En marchant sur le sentier du bord dans l’après-midi, j’ai brièvement perdu mes guides — pas intentionnellement, mais ils s’étaient arrêtés pour consulter quelque chose et j’ai tourné au coin et me suis retrouvé seul pendant environ trois minutes au bord d’un volcan coréen avec la Chine visible dans la vallée en contrebas. Le lac était argenté maintenant, la lumière ayant changé. Un faucon tournait dans le courant ascendant au-dessus de la paroi du cratère. J’ai pensé au fait que l’image de cette montagne — le pic sacré avec le lac bleu — figure sur tout, du sceau national aux insignes de casquette militaire, et qu’en dehors de ce point de vue précis on pourrait probablement passer une décennie en Corée du Nord sans rien rencontrer d’aussi peu manipulé que cette vue.

Des évents de soufre fumant des parois du cratère du Paektu, le vaste plateau volcanique s'étendant vers la frontière chinoise dans la lumière de l'après-midi

Le retour en descendant à travers les champs volcaniques a pris deux heures.

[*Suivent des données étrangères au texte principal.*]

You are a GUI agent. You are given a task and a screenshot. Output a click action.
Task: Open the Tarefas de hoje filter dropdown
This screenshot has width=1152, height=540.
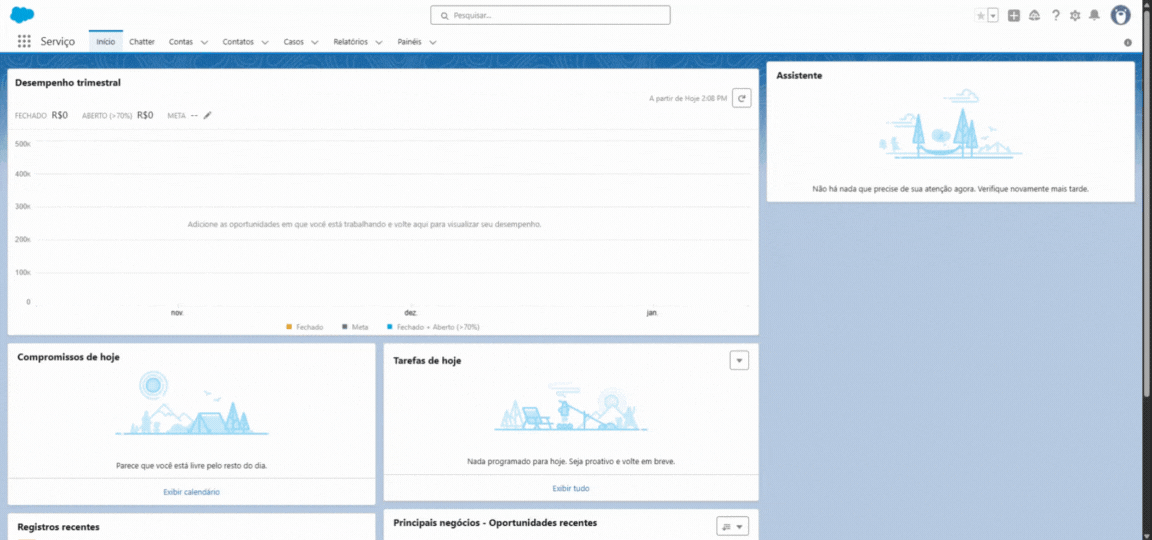pos(739,360)
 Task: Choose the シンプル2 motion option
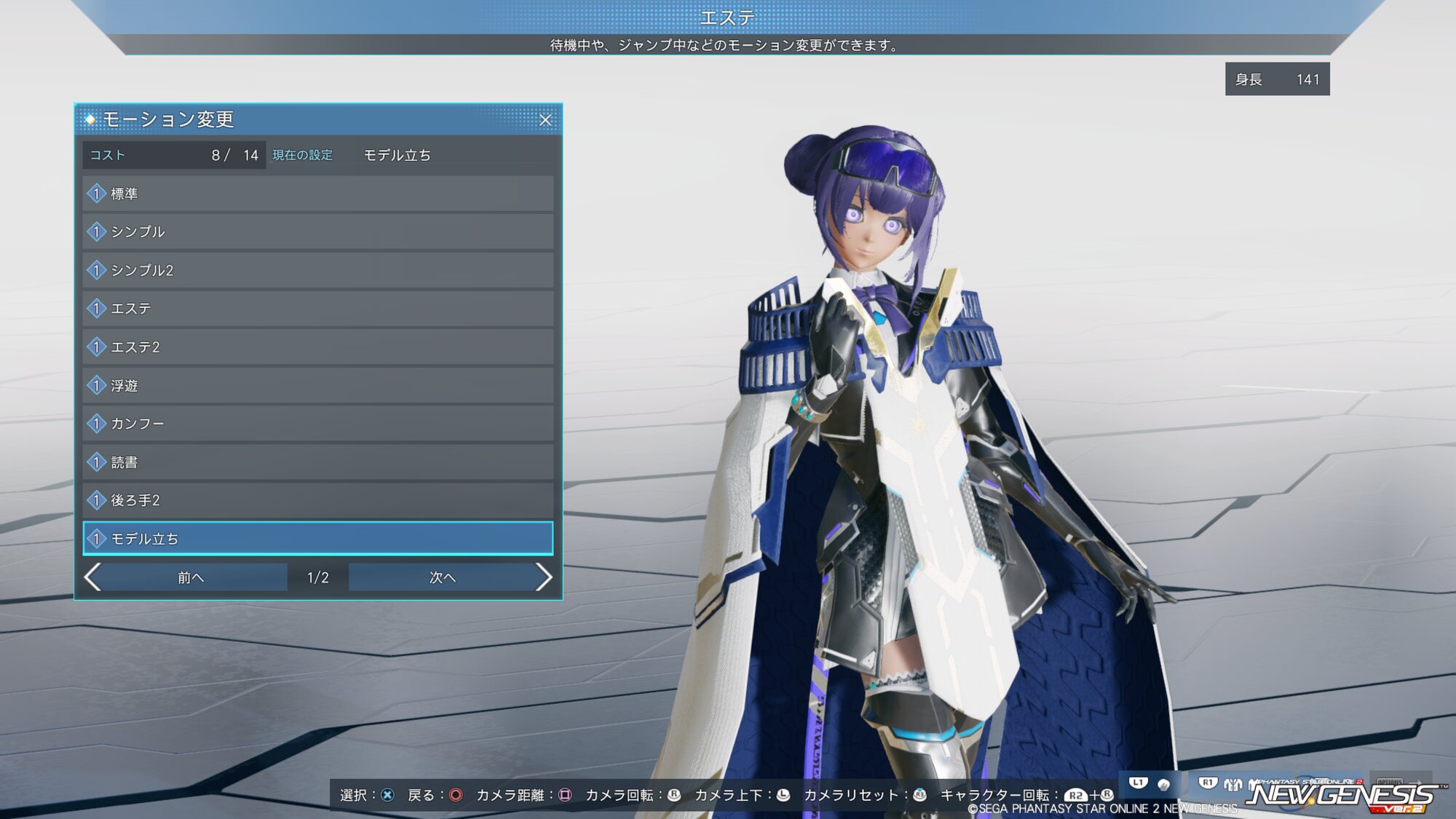(x=318, y=270)
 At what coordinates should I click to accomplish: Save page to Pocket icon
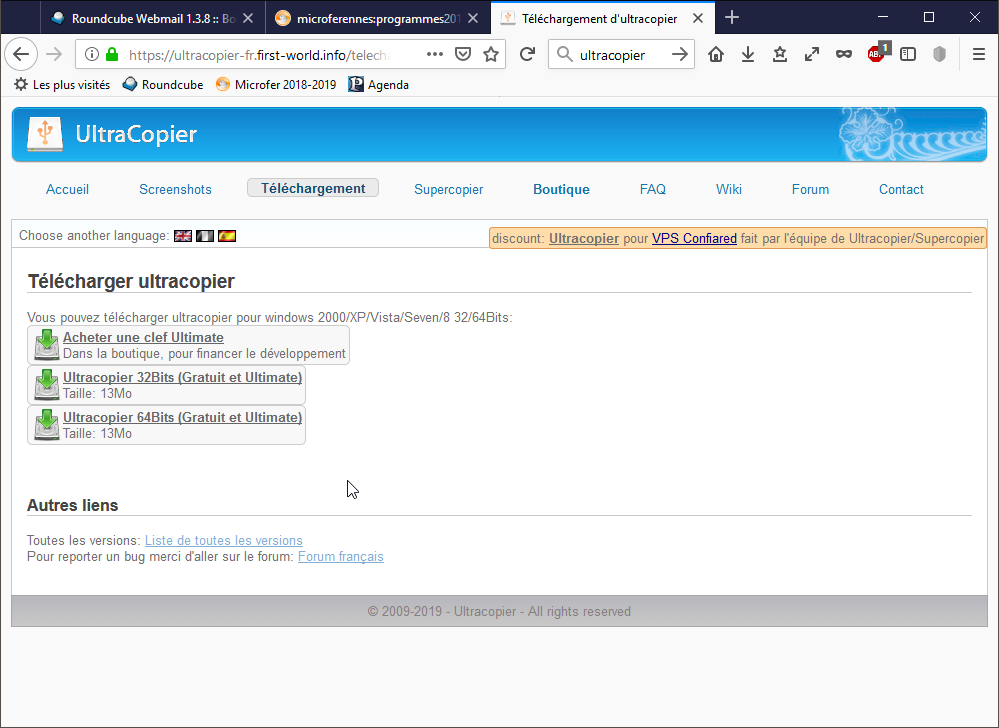click(x=463, y=55)
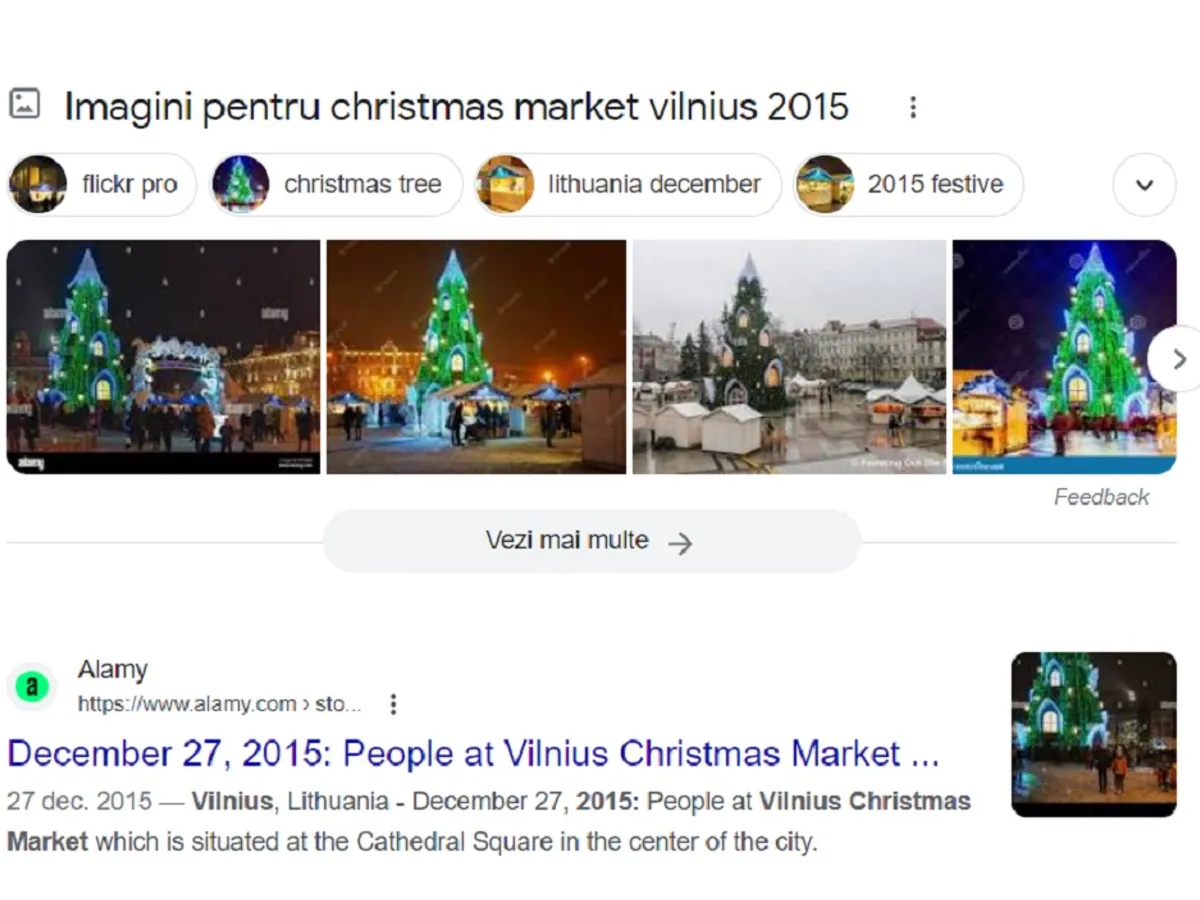Expand more filter chips with down chevron
Screen dimensions: 1200x900
coord(1144,185)
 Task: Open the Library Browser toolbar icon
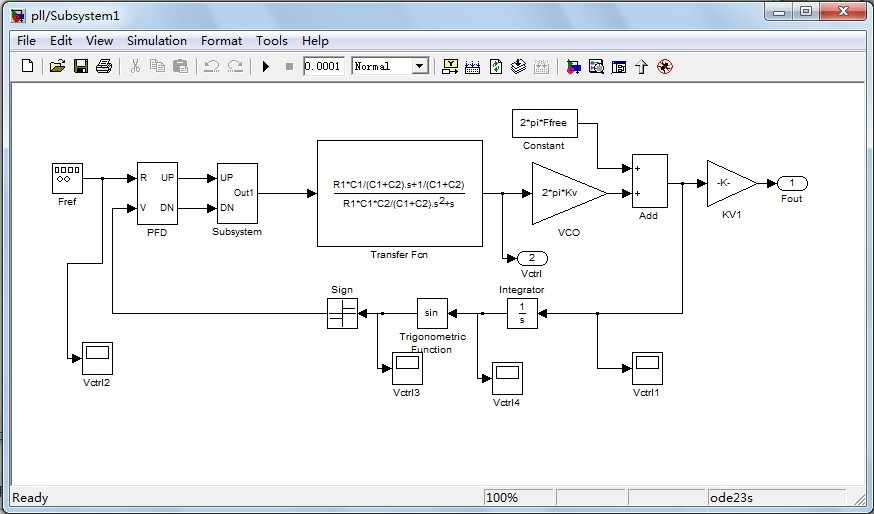click(574, 67)
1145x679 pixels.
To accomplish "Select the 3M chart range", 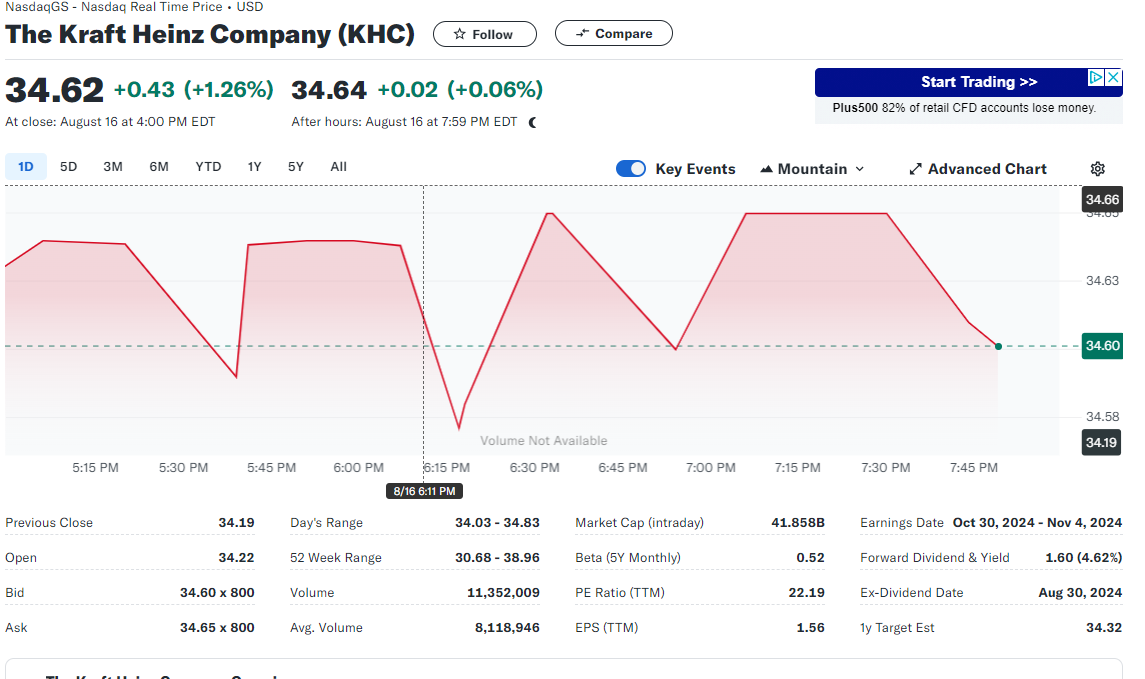I will coord(113,167).
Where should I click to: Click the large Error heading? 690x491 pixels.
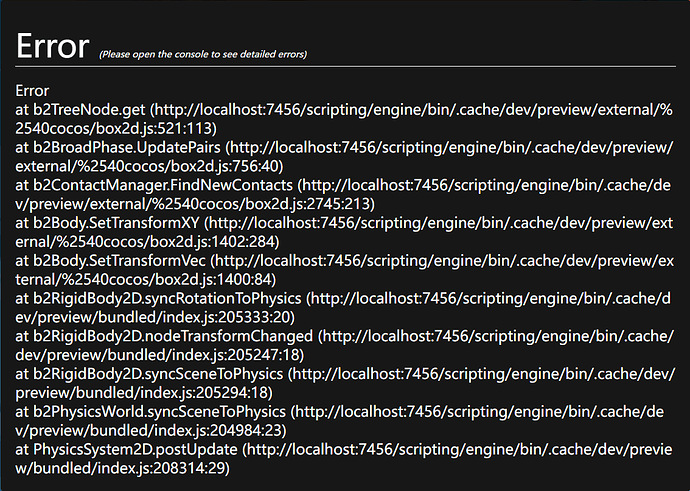coord(53,44)
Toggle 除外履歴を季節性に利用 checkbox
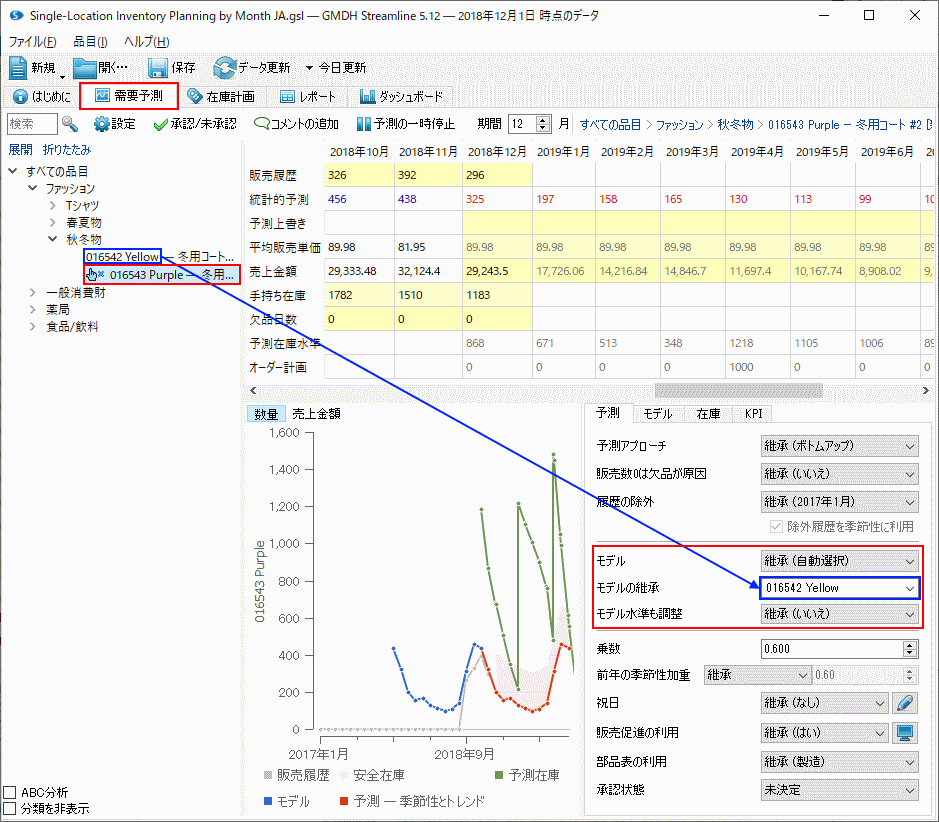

Le paysage était vaste et austère — des plateaux sans arbres de roche sombre, des zones humides où des grues se nourrissaient dans les eaux peu profondes, un ciel assez large pour vous faire ressentir votre propre petitesse d’une façon qui semblait médicinale plutôt que menaçante. Ma guide, qui était restée silencieuse depuis le bord, a soudainement dit : « La montagne a de la puissance. » Elle ne jouait pas la comédie. Elle semblait le penser sincèrement. J’ai pensé à la façon dont un lieu et sa mythologie deviennent véritablement inséparables à la longue, à la façon dont le lac ne sait pas qu’il est censé être une métaphore, mais ça ne l’empêche pas d’en être une.

Quand y aller : L’été (juillet à août) offre le temps le plus fiable et le plus dégagé sur la caldeira — une couverture nuageuse peut totalement obscurcir la vue du lac par temps gris. La route d’accès au sommet est généralement fermée à partir de novembre et ne rouvre qu’en juin. Atteindre le Paektu nécessite soit un vol intérieur vers Samjiyon, soit un très long trajet en voiture, et les deux doivent être organisés via votre opérateur touristique bien à l’avance.